### EXERCISE PROMPT
Copy all the lines of the data that include the word "computer".

### DATA FOR THIS EXERCISE

┌────────

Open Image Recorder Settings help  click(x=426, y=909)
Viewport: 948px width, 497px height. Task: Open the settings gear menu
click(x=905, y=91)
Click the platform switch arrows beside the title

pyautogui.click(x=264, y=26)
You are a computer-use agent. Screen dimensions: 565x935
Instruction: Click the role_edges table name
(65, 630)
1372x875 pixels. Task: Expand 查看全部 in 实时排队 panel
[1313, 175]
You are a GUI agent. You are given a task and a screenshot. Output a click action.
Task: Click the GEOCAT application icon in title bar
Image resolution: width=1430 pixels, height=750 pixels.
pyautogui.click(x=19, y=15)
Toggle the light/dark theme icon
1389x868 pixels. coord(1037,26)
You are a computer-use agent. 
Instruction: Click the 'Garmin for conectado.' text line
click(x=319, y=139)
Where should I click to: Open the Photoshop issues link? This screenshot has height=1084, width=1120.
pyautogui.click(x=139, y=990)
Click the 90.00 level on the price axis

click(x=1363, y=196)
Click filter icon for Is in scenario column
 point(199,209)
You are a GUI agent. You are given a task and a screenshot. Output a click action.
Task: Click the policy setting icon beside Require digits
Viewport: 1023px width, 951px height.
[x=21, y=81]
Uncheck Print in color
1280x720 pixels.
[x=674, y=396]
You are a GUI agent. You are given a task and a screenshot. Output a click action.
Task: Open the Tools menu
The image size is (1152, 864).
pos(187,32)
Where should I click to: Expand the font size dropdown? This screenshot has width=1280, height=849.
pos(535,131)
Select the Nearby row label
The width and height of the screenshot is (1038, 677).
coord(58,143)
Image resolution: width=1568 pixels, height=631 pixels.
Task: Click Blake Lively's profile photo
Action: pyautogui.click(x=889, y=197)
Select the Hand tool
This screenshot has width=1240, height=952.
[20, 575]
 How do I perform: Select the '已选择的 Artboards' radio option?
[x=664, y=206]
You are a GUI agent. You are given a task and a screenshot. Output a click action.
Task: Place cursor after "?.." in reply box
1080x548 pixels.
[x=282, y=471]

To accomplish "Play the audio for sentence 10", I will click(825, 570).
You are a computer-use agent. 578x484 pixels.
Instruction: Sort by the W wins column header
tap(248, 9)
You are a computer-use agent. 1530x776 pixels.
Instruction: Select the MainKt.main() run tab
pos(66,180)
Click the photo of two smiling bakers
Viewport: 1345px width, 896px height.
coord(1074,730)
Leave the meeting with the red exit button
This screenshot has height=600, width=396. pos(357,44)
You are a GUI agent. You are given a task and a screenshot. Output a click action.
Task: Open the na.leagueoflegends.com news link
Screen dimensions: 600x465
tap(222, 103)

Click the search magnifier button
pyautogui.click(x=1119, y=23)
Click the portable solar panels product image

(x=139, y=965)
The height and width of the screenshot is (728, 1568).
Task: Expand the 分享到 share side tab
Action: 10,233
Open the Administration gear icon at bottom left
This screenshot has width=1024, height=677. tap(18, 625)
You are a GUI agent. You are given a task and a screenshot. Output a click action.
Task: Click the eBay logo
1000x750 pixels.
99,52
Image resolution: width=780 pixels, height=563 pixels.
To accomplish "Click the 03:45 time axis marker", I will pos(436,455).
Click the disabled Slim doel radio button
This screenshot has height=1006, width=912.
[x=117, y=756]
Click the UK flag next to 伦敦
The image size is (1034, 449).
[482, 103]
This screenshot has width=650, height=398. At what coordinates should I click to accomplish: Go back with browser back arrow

└────────

### OUTPUT OF THE EXERCISE
You are a computer-use agent. Screen dimensions: 565x935
You are a computer-use agent. 
You are a computer-use agent. 578x484 pixels.
You are a computer-use agent. 1530x776 pixels.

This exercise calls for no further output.